Gearing up for Crypto Week: Congress readies its crypto legal framework

Congress is hard at work on general market structure bills and the regulatory parameters around stablecoins.

Leadership within the US House of Representatives has deemed next week – July 14 through 18 – as Crypto Week. And they’re looking specifically at proposed legislation such as the CLARITY Act, Anti-CBDC Surveillance State Act, and the Senate’s GENIUS Act as part of efforts “to make America the crypto capital of the world.”

House Financial Services Committee Chairman French Hill said: “We are taking historic steps to ensure the United States remains the world’s leader in innovation and I look forward to Crypto Week in the House. After years of dedicated work in Congress on digital assets, we are advancing landmark legislation to establish a clear regulatory framework for digital assets that safeguards consumers and investors, provides rules for the issuance and operation of dollar-backed payment stablecoins, and permanently blocks the creation of a Central Bank Digital Currency (CBDC) to safeguard Americans’ financial privacy.”

Separately, at a Senate Banking hearing on Wednesday centered on regulating digital assets, lawmakers considered whether Congress can trust financial regulators to craft the right rules for the digital asset industry.

While other countries have implemented more specific regulatory frameworks around digital assets, the US has relied on a patchwork of agency interpretations and state-based regulatory frameworks, some of which have been challenged in court.

Bills in Congress

The CLARITY Act of 2025 is a bipartisan effort to assign clear oversight responsibilities to specific agencies and establish legal definitions for digital assets. The bill follows in the footsteps of the 2024 FIT21 Act, which got House approval but never made it though the Senate. That laid some groundwork by clarifying regulatory categories for digital assets and assigning some roles to agencies such as the Commodity Futures Trading Commission (CFTC) and the SEC, depending on the assets involved.

In the meantime, stablecoin legislation is moving further along.

Last month, the Senate passed the GENIUS Act (or Guiding and Establishing National Innovation for US Stablecoins Act). It is the first stablecoin legislation to be approved by either Congressional chamber after several years of trying. The vote of 68 to 30 showcased its bipartisan support, but now both chambers will have to vote in favor.

The GENIUS Act would create a federal framework for regulating stablecoins – those digital assets pegged to a fixed value, like the US dollar. It establishes clear rules for stablecoin issuers, including reserve requirements, licensing procedures, and oversight by both federal and state regulators. The bill also addresses consumer protection, anti money laundering, and bankruptcy concerns related to stablecoins.

The STABLE Act (or Stablecoin Transparency and Accountability for a Better Ledger Economy Act) has a different regulatory approach to regulating stablecoins.
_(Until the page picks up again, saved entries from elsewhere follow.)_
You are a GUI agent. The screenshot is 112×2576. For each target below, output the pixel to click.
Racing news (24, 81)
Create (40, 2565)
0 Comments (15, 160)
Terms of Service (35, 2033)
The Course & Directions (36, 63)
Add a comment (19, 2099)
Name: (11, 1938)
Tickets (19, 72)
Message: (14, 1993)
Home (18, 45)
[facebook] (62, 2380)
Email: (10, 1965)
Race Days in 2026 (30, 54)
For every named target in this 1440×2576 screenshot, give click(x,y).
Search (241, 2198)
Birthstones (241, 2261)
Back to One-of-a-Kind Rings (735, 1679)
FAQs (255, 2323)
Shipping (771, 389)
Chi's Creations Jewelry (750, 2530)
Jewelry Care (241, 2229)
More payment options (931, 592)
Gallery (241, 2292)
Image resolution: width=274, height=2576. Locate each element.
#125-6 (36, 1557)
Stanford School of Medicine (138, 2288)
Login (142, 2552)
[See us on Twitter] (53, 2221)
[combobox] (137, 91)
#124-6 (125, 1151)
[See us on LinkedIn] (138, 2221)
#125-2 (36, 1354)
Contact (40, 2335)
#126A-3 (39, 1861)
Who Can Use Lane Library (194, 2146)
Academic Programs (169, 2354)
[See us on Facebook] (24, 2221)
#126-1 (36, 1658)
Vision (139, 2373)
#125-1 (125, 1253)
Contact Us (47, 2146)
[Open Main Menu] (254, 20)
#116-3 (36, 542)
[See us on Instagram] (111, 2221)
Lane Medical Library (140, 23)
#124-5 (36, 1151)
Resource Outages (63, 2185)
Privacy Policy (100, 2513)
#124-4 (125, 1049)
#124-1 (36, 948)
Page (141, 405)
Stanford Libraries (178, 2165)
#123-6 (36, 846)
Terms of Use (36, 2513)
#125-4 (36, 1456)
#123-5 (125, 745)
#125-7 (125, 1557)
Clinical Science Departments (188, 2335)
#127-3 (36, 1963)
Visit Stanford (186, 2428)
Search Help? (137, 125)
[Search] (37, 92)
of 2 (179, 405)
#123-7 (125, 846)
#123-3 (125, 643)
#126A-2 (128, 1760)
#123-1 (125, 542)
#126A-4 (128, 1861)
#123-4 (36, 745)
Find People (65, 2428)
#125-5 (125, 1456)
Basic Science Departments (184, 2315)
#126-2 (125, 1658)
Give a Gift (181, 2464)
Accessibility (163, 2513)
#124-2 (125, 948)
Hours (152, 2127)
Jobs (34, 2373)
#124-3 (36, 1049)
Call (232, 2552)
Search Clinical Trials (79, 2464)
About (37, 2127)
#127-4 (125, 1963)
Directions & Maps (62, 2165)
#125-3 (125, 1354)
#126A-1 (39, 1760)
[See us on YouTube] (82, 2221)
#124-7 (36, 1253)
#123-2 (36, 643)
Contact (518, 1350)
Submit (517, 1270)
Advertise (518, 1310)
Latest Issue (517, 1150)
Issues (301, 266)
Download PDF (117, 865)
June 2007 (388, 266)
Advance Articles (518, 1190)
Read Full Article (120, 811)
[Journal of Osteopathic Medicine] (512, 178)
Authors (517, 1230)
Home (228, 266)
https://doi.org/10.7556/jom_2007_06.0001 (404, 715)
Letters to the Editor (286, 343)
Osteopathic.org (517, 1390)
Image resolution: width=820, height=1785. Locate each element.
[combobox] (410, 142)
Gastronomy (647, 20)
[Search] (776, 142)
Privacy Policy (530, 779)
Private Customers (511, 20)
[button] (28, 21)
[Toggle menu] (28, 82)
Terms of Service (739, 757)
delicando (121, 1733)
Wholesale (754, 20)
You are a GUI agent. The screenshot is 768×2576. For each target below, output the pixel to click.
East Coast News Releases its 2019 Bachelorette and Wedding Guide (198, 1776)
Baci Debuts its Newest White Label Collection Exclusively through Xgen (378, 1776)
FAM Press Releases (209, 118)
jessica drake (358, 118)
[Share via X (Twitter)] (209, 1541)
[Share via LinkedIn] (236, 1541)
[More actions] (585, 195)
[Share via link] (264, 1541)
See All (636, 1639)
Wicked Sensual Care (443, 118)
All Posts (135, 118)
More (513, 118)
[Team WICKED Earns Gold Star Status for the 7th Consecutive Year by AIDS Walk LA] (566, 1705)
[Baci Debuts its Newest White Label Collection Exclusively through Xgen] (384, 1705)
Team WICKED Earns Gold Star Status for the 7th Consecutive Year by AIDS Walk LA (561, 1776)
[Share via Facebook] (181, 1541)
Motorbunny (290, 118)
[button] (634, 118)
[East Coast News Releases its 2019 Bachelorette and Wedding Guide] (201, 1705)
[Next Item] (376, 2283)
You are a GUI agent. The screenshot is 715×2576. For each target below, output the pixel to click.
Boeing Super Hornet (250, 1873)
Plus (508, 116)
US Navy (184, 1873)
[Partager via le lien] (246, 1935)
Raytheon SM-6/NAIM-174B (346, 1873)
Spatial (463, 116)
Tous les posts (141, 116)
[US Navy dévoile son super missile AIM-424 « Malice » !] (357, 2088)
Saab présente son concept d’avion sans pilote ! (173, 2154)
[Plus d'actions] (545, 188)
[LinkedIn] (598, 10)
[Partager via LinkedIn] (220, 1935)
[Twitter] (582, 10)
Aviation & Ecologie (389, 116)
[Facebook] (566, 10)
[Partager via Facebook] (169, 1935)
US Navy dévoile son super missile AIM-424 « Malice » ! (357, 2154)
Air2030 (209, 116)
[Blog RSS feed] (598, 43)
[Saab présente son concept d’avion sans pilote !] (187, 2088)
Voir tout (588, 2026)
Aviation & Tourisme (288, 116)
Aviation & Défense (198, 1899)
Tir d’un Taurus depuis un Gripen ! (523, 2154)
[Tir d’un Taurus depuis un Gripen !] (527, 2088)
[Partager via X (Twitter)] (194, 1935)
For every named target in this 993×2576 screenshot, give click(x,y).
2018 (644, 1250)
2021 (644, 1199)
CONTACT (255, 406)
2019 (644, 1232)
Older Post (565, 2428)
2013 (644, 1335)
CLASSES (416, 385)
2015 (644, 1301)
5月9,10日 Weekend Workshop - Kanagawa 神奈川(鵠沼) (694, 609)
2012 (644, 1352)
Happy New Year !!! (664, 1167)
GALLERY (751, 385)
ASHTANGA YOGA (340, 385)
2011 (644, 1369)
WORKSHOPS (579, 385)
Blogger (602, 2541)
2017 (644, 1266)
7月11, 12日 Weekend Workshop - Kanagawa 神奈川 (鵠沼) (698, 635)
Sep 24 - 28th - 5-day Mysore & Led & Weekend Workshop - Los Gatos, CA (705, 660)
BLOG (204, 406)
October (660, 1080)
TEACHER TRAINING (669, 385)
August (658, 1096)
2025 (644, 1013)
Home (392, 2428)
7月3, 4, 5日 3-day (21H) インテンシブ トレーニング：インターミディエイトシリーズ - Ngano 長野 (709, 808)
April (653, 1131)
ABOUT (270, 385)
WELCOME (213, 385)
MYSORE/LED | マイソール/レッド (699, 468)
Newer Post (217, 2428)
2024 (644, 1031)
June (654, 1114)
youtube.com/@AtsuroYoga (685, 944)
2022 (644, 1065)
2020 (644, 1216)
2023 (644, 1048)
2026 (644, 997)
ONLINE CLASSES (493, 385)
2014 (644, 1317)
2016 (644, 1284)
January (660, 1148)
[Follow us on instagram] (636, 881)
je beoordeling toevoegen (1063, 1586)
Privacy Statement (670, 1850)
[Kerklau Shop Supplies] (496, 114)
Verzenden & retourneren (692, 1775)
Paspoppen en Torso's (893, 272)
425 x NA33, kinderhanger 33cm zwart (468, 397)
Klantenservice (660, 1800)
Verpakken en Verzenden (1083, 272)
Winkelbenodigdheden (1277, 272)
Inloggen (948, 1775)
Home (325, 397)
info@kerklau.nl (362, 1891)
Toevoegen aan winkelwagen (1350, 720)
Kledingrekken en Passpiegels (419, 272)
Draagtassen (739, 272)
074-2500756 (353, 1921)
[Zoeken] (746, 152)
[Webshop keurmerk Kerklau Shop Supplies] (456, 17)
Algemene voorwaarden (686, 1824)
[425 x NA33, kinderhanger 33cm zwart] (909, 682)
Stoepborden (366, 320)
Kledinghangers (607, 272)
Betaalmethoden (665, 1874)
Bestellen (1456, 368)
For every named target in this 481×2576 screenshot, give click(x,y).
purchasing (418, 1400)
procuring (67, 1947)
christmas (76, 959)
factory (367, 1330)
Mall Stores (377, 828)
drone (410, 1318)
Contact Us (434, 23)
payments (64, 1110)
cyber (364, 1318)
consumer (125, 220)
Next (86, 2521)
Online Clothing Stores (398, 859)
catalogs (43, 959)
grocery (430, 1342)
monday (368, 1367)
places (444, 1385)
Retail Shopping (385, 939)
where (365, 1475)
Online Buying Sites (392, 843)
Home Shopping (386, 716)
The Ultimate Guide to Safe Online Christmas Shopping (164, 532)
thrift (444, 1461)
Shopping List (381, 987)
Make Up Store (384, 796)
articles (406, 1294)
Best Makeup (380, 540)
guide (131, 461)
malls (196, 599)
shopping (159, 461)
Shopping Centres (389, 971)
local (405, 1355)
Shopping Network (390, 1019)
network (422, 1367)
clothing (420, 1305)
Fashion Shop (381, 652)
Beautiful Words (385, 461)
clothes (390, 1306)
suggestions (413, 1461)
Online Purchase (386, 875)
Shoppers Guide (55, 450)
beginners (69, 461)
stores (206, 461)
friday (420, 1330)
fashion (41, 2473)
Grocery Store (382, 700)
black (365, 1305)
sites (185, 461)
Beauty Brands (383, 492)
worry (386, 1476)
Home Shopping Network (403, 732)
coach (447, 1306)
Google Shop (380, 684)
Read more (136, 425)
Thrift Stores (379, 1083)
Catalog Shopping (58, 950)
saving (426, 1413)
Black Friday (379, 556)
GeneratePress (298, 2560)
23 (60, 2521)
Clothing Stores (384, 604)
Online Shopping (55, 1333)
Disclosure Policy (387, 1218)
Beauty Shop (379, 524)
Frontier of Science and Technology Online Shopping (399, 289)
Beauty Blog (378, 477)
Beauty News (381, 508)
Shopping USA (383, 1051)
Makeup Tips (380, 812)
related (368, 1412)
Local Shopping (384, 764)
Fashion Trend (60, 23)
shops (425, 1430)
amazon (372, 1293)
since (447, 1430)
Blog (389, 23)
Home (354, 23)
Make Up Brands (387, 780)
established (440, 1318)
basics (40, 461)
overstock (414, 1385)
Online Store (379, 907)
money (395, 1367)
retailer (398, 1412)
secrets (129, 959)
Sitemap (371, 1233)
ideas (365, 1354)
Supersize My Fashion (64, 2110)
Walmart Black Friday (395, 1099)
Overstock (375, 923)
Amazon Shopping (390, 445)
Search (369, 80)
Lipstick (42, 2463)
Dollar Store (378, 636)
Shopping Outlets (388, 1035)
The GENIUS Act promotes a flexible, risk-based framework that allows non-bank entities to issue stablecoins under certain standards with a tiered oversight regime based on issuer size. The STABLE Act is more restrictive and centralizes oversight around banks and the Federal Reserve, requiring stablecoin issuers of all sizes to be chartered as banks.

The Anti-CBDC Surveillance State Act aims to block the issuance of a central bank digital currency (CBDC), due to concern about the privacy of a retail CBDC. The bill passed the House with a vote of 216 in favor, including three Democrats, and 192 against.

More specifically, the bill prohibits a Federal Reserve bank from offering products or services directly to an individual, maintaining an account on behalf of an individual, or issuing a central bank digital currency (for example, a digital dollar) directly or indirectly to an individual. It would include prohibiting partnership or coordination with a private sector entity to carry out such a program as well.

The text of the law states that the Board of Governors of the Federal Reserve System is prohibited from using a central bank digital currency to implement monetary policy or from issuing a central bank digital currency.

Banking hearing on regulating digital assets

The hearing earlier this week focused on whether Congress can trust US financial regulators with crafting the rules crypto industry participants need to live by and innovate within. They mostly grappled with what a market structure bill would look like – examining the CLARITY and GENIUS Acts noted above and the legal framework for US crypto regulation going forward.

In the hearing, Republican leaders published six principles to frame the hearing and its goals beforehand, advocating a more modern approach and clearer lines of jurisdiction around certain agency remits. The Blockchain Association articulated 12 principles, crypto investor Paradign outlined 17, and Senator Elizabeth Warren (D-MA) offered five in her opening remarks, focusing on investor protection and protecting taxpayers from bailouts.

The Democrats had an invited guest, Timothy Massad of Harvard’s Kennedy Business School, who pointed out that crypto is a technology and not an asset class.

Relatedly, he noted that anything lawmakers define today in the digital asset space will be outdated tomorrow.

“Whether something in digital form is a security, a commodity – or neither – cannot be easily defined by a paragraph or two in a statute,” Massad said, and recommended having principles by statute and letting regulators write rules from there.

And he said his main principle was “Do no harm, and keep it simple.”